The letter, co-signed by Senators Diane Feinstein (D-CA), Carl Levin (D-MI), and John McCain (R-AZ), states:
…We understand that the film is fiction, but it opens with the words “based on first-hand accounts of actual events” and there has been significant media coverage of the CIA’s cooperation with the screenwriters. As you know, the film graphically depicts CIA officers repeatedly torturing detainees and then credits these detainees with providing critical lead information on the courier that led to the Usama Bin Laden. Regardless of what message the filmmakers intended to convey, the movie clearly implies that the CIA’s coercive interrogation techniques were effective in eliciting important information related to a courier for Usama Bin Laden. We have reviewed CIA records and know that this is incorrect.
Zero Dark Thirty is factually inaccurate, and we believe that you have an obligation to state that the role of torture in the hunt for Usama Bin Laden is not based on the facts, but rather part of the film’s fictional narrative….
LA Times reporters Zeitchik and Keegan cut to the chase as far as Hollywood is concerned:
…a bipartisan thumbs-down from Washington may dim the once-bright Oscar chances for Kathryn Bigelow‘s fact-based thriller about the hunt for Osama bin Laden. “You believe when watching this movie that waterboarding and torture leads to information that leads then to the elimination of Osama bin Laden. That’s not the case,” McCain said on CNN’s “The Situation Room,” adding that torture had yielded false information from detainees.
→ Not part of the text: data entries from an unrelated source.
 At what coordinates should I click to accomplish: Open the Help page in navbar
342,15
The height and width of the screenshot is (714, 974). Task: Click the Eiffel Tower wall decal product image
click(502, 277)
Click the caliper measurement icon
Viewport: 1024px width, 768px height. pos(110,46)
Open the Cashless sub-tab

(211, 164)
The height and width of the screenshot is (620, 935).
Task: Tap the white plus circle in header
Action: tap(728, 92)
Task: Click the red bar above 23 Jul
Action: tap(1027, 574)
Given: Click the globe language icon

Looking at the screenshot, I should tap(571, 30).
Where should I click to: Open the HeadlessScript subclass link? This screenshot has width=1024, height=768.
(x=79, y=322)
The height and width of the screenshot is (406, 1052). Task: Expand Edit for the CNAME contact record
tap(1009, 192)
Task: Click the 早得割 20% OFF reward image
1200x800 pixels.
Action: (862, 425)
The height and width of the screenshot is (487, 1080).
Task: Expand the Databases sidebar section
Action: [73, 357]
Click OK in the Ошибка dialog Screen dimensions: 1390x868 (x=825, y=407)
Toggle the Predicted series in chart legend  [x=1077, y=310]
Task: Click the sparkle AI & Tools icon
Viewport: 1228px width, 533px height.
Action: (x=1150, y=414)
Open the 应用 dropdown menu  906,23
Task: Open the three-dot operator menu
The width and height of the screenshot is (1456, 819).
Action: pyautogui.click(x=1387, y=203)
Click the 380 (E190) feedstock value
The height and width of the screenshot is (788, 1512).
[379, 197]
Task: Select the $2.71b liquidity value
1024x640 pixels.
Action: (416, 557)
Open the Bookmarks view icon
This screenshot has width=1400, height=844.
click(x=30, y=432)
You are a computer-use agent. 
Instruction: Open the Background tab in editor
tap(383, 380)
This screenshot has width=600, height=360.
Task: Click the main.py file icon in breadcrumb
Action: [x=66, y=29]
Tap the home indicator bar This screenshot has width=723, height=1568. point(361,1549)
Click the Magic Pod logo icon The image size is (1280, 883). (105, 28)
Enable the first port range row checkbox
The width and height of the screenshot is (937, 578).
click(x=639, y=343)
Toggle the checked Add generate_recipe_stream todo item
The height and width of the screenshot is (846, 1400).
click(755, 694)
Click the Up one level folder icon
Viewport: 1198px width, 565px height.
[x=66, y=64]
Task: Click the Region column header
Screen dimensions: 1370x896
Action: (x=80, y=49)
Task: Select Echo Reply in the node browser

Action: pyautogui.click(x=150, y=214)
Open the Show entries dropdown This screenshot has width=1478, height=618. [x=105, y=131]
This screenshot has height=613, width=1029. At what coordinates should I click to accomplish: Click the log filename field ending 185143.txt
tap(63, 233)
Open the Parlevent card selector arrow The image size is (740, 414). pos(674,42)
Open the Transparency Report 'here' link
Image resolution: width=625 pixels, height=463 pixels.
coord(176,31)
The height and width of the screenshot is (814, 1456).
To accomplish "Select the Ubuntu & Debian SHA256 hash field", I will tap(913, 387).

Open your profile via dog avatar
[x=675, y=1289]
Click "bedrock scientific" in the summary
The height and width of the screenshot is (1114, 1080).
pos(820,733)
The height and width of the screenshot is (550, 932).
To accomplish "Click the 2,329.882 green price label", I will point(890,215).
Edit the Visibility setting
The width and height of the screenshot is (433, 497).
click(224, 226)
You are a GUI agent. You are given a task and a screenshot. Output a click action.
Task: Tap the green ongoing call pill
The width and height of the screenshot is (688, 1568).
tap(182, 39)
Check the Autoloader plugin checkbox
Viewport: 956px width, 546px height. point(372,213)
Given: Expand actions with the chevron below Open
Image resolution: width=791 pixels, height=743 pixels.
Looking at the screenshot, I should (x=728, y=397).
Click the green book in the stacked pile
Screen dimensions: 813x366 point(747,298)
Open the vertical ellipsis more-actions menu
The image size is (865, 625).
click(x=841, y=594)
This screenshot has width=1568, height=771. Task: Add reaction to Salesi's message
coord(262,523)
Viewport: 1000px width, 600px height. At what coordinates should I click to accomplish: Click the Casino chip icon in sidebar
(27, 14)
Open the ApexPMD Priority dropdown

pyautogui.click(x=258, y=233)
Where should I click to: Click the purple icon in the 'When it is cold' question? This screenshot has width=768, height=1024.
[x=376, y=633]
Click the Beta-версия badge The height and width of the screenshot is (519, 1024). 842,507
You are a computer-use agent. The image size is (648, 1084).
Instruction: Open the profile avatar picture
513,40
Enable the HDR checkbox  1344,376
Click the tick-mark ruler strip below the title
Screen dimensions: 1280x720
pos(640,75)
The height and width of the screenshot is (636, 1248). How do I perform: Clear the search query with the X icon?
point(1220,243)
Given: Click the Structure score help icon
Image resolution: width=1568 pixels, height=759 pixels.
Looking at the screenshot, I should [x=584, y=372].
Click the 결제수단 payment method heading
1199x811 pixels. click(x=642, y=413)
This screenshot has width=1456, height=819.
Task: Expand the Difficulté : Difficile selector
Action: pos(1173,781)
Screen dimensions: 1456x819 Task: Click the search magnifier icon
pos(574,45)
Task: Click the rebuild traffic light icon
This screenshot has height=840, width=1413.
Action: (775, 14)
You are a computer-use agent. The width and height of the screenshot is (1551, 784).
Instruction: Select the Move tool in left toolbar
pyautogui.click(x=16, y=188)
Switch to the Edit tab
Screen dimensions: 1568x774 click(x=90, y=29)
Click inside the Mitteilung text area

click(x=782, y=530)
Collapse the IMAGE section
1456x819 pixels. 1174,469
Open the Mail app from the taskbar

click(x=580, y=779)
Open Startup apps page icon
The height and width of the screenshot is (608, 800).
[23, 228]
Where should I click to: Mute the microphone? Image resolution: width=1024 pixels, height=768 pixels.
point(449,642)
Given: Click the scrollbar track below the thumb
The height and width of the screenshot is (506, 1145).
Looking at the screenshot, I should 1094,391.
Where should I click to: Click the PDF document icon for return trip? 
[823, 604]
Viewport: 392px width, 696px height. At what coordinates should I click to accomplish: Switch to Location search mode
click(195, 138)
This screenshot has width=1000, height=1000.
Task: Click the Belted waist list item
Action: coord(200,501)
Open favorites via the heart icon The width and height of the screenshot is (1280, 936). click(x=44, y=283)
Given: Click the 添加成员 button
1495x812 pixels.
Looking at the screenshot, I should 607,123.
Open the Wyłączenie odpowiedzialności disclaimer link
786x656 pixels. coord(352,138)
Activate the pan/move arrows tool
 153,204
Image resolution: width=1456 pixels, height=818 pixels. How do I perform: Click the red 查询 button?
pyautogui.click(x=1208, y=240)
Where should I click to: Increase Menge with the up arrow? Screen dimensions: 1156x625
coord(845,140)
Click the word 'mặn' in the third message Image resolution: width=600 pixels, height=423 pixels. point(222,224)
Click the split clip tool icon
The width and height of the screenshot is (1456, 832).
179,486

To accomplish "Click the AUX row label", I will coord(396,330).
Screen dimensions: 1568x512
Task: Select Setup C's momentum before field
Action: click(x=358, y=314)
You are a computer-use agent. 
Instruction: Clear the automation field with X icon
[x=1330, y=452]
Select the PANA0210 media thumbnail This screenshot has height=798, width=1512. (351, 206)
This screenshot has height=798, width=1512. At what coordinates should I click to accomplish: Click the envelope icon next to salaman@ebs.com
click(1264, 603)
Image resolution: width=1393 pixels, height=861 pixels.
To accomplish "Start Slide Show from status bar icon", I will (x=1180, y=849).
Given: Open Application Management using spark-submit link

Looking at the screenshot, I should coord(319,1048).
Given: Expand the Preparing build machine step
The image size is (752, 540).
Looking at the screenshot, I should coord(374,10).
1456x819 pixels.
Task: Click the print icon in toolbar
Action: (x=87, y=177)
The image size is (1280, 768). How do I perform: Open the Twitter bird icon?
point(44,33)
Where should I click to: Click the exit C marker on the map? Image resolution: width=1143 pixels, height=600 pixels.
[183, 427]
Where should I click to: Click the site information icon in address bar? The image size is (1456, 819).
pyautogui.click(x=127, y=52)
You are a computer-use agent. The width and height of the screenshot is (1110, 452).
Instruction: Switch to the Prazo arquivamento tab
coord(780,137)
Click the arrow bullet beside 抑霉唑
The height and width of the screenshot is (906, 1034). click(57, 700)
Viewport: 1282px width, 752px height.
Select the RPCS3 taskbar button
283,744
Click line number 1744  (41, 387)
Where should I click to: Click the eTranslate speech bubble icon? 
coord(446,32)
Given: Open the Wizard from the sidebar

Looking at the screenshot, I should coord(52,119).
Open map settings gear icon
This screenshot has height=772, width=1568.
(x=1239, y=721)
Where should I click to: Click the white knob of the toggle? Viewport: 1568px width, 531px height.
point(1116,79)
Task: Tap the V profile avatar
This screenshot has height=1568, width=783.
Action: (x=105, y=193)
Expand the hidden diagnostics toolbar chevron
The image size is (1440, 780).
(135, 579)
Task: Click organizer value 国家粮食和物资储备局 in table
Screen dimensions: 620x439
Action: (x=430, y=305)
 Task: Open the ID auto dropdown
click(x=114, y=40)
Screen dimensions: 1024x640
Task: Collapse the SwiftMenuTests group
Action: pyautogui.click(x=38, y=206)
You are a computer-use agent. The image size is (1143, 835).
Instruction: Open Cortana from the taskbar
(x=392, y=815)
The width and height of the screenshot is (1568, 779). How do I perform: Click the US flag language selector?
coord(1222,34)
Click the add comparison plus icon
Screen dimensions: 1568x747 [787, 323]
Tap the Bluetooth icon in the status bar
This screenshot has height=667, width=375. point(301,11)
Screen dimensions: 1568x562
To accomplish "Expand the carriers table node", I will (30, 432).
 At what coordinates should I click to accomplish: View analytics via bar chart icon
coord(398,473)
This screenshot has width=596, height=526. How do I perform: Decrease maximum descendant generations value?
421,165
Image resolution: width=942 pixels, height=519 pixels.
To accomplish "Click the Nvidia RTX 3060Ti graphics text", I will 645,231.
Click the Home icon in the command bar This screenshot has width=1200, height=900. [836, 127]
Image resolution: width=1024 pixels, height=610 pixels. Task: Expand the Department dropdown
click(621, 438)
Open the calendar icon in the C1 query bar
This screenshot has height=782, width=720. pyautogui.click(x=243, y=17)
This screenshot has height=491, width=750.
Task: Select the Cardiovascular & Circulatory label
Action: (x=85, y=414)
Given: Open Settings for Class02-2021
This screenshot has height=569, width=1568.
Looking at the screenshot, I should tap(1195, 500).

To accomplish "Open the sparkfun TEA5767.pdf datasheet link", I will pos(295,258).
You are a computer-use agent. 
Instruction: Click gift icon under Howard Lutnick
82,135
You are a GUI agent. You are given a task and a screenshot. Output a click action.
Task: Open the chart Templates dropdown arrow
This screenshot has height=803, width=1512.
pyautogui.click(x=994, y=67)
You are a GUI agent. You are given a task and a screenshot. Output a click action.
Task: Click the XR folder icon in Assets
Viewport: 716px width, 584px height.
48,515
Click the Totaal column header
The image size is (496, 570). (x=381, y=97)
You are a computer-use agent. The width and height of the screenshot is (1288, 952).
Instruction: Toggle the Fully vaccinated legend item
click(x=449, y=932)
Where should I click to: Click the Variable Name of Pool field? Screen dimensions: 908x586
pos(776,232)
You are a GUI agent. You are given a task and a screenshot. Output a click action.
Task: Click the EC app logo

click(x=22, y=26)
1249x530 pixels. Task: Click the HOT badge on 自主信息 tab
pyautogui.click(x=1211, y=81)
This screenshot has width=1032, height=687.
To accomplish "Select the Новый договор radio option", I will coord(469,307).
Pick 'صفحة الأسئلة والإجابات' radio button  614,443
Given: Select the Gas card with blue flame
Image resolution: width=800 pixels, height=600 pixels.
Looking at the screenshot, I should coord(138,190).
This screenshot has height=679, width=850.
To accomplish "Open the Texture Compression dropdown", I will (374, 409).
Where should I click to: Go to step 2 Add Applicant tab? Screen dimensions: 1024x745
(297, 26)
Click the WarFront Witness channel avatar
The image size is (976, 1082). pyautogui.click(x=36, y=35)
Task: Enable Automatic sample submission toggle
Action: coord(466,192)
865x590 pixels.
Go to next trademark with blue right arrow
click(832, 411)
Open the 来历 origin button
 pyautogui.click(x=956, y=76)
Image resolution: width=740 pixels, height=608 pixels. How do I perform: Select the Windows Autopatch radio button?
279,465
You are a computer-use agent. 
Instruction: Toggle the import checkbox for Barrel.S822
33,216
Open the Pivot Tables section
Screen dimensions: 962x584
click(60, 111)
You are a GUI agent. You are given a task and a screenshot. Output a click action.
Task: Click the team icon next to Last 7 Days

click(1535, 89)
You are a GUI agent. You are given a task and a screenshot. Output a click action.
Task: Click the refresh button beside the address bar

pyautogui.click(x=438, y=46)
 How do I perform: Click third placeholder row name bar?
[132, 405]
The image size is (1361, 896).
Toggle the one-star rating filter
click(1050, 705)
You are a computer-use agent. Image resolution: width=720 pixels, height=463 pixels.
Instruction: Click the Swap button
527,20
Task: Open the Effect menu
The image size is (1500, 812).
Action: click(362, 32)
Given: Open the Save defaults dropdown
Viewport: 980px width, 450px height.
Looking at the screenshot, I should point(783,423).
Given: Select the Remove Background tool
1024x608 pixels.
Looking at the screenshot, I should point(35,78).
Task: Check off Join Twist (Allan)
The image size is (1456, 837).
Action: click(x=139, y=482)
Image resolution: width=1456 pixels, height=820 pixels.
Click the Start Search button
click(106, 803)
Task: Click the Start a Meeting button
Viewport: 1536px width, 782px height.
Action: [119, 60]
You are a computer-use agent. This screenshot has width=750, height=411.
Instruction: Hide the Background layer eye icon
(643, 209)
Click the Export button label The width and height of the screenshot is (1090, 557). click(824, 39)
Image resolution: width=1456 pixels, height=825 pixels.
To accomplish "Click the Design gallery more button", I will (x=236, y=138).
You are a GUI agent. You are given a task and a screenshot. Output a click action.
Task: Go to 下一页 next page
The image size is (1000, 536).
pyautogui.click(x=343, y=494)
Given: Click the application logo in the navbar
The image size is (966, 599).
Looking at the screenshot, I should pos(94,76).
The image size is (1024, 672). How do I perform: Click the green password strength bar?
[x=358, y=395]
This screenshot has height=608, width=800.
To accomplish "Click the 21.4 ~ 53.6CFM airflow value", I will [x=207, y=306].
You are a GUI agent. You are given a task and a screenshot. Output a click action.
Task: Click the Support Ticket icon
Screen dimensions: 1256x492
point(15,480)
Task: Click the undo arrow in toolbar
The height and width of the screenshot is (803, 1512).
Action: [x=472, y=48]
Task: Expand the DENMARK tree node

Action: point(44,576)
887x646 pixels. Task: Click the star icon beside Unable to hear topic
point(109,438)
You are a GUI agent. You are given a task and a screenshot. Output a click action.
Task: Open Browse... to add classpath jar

The former prisoner of war explained that he was speaking out because “movies, particularly by very highly credentialed producers, directors and cast, [do] have an effect on public opinion — not only in the United States but around the world.”
Zeitchik and Keegan continue, apparently not ironically,
The slam — and on a subject as provocative as torture — is part of a public relations nightmare in an industry where perception often trumps reality.
…by which they seem to mean criticisms from the news cycle trumping box office receipts and cinematographic artistry. If so, karma may be a bitch in this case, given that “perception trumping reality” is what the movie makers (arguably) did to position their movie as an Oscar-bait, kinda-sorta-documentary “based on first-hand accounts of actual events,” mainly-sorta-blockbuster in the first place.
Yet there’s something that doesn’t sit well about the senators’ position here either. I don’t agree with the Washington Post’s David Ignatius, who clutches at his pearls and calls the senators’ letter “intemperate” and suggests the senators’ position “sounds like censorship.” As to the former: good grief, who cares? But as to the latter: first, “sounds like” ain’t “is.” Second, it doesn’t even sound like it: the senators suggest setting the record straight — no more — about the movie’s lack of veracity, as they rightly (I suspect*) see it, on the subject of the paltry role that CIA depravity ultimately played in locating Bin Laden.